靳斯年從頭到腳打量著她,此時此刻的棠妹兒,身穿撕破的裙子,披著男人的外套,還有亂七八糟的頭發,無一不影射暧昧。

靳斯年彎著唇,明明是笑,眼神裏卻燃著幽暗的火。

棠妹兒後背繃直,緊緊貼在門上,“我沒想逃跑,是靳生你有新歡,不需要我了。”

“我是有了新歡,但我沒說過不要你。”靳斯年一只手指節輕敲,“人也好,東西也罷,我還沒說不要,誰也不能拿走,你明白嗎。”

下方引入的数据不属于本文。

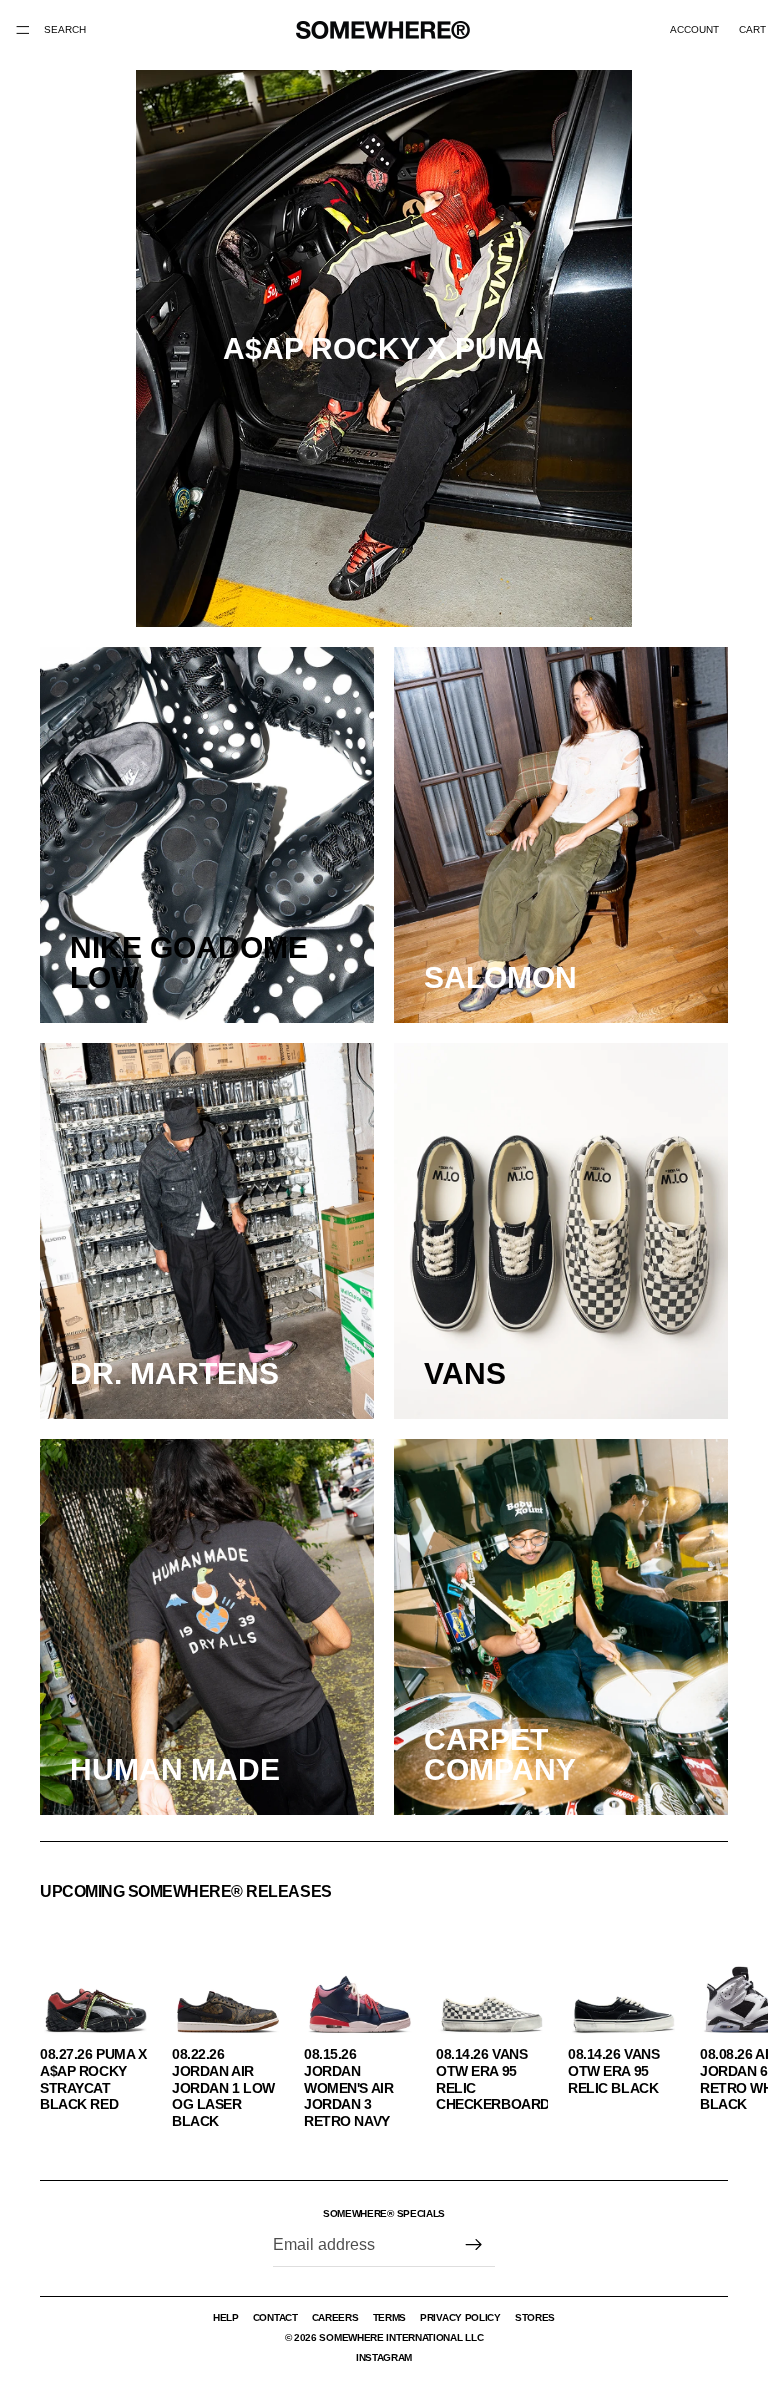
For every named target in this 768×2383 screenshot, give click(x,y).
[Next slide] (706, 2021)
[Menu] (23, 30)
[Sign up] (474, 2245)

棠妹兒笑了笑,神情卻變得悲傷,“那我知道了,靳生,我不走,我不會背叛你。”

靳斯年語氣遺憾,“這個世界看著很大,但我不同意,你就走不出去,所以,背叛的定義,不是你有沒有付諸行動。”

只要心動就是背叛。

“靳佑之的提議,你敢說自己沒有動心過?”

棠妹兒楞了一秒。

反應過來後,她原本想要矢口否認的,但靳斯年從沙發上已經站了起來。

他慢條斯理脫掉外套,左右兩顆袖口扭掉,置在大理石的茶幾上。

當啷一聲。

棠妹兒竄起一身雞皮疙瘩。“你想怎麽樣?”

靳斯年脫掉外套,隨手搭在沙發上,“到臥室去,換上你喜歡的那件衣服,然後跪在床邊等著我。”

棠妹兒沒有經歷過,但已經隱隱預知。

她強令自己穩住理智,就像攻克每一場庭辯。

“靳生,我沒想過背叛你,是你和鐘小姐聯姻太突然,我一時不適應,其實我只是想要一個解釋,只要我們可以好好談談……”

靳斯年原本往臥室走,忽然定住身。

他回頭看著她,“這是你能和我談的事情嗎?”

棠妹兒住口,臉色瞬間煞白。

房間安靜得不像話,像殺戮開啟前的祝禱。

棠妹兒吞咽著幹澀的喉嚨,“靳生,可不可以不要——”

“我去洗澡,出來的時候如果看不到你,”靳斯年沒有繼續說下去,轉而語氣溫柔道,“Mia,我今天的心情不太好,希望你可以體諒。”